The Power Read online

Page 5


  There is one nun, Sister Maria Ignacia, who particularly draws Allie’s attention. She has dark skin like Allie herself, and soft, brown eyes. Sister Maria Ignacia likes to tell stories of the childhood of Jesus and of how his mother, Mary, was always kind to him and taught him to love all living things.

  ‘See,’ Sister Maria Ignacia says to the girls who gather to listen to her before evensong, ‘our Lord learned from a woman how to love. And Mary is close to all children. She is close to you now and has brought you to our door.’

  One evening, after the others have gone, Allie leans her head against Sister Maria Ignacia’s knee and says, ‘Can I live here all my life?’

  Sister Maria Ignacia strokes her hair and says, ‘Oh, you would have to become a nun to stay here. And you might decide you want other things from your life. A husband and children, a job.’

  Allie thinks, This is always the answer. They never want you to stay for ever. They always say they love you, but they never want you to stay.

  And the voice says, very quietly: Daughter, if you want to stay, I can fix that for you.

  Allie says to the voice: Are you Mary, the mother?

  And the voice says: If you like, my dear. If that’s what floats your boat.

  Allie says: They never want to keep me, though, do they? I never get to stay.

  And the voice says: If you want to stay, you’ll have to make this place your own. Think about how to do that. Don’t worry, you’ll figure it out.

  The girls play at fighting, trying out their skills on each other. In the water, on the land, giving each other little jolts and thrills. Allie uses that time to practise, too, although she’s more subtle about it. She doesn’t want them to know what she’s doing, remembering the thing she read about the electric eels. She manages, after a long time, to send out a tiny jolt that will make one of the other girls’ arm or leg jump.

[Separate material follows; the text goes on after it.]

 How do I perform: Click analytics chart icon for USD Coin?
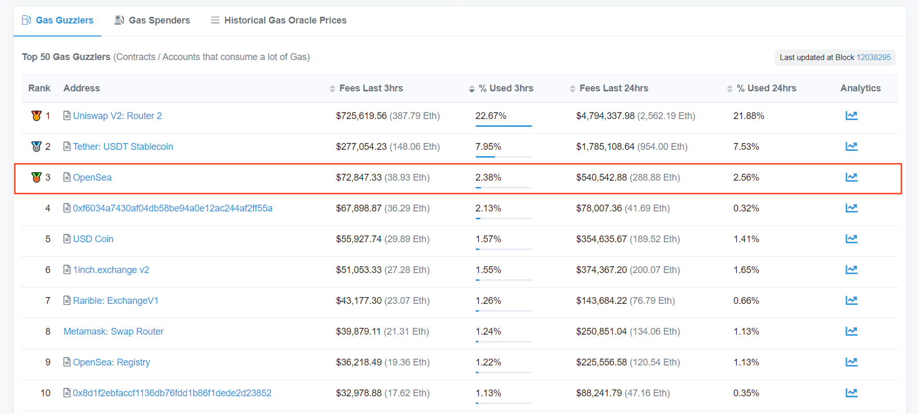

  ‘Oh!’ says Savannah, as her shoulder flies upward, ‘I felt someone walk over my grave!’

  ‘Huh,’ says Victoria, as Allie jangles her brain a little, ‘I have a headache. I can’t … I can’t think straight.’

  ‘Fuck!’ shouts Abigail, as her knee buckles. ‘Got a fucking cramp from the water.’

  It doesn’t take much power to do it, and it doesn’t hurt them. They never know it was Allie, like the eels in the tank, her head just above the waterline, her eyes wide and steady.

  After a few months, some of the other girls start to talk about moving on from the convent. It’s occurred to Allie – or Eve, as she is trying to think of herself, even in private – that some of the others might have secrets, too, might also be hiding here until the heat dies down.

  One of the girls, they call her Gordy, because her surname’s Gordon, asks Allie to come with her. ‘We’re going to Baltimore,’ she says. ‘My mom’s family has people there, they’ll help us get set up.’ She shifts her shoulders. ‘I’d like your company along the way.’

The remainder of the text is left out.